Many drugs and chemical compounds show promising results in laboratory research, but eventually fail clinical trials. We hypothesize that one main reason for this translational gap is that current cancer models are inadequate. Most models lack the tumor-matrix interactions, which are essential for proper representation of cancer complexity. We recapitulated the tumor heterogenic microenvironment by creating a 3D-bioprinted glioblastoma (GB) model. We created a library of synthetic, natural and chemically modified polymers which were used as bioinks. For example, fibrin bioink consisting of patient-derived GB cells, astrocytes and microglia. Additionally, perfusable blood vessels were created using a Pluronic F127 polymer coated with pericytes and endothelial cells.

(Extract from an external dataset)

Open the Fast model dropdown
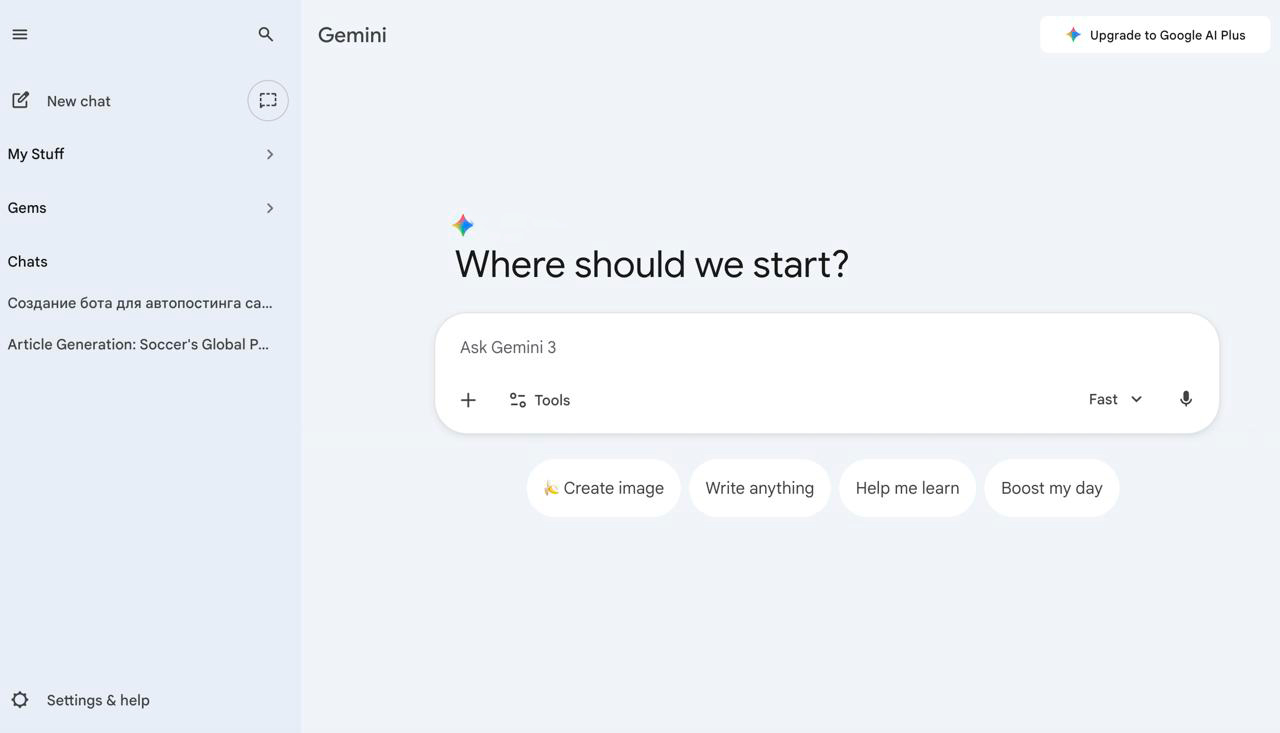This screenshot has width=1280, height=733. tap(1115, 399)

We studied the interactions between each chemical component on the crosslinking kinetics, the mechanical strength of the printed structure and many other properties to match the brain tissue characteristics. Moreover, we observed similar growth curves, drug response and genetic signature of GB cells grown in our 3D-bioink platform and in orthotopic mouse models of cancer as opposed to 2D culture on rigid plastic plates. Our 3D-bioprinted model could be the basis for potentially replacing cell cultures and animal models as a powerful platform for rapid, reproducible and robust target discovery tool, personalized therapy screening and drug development.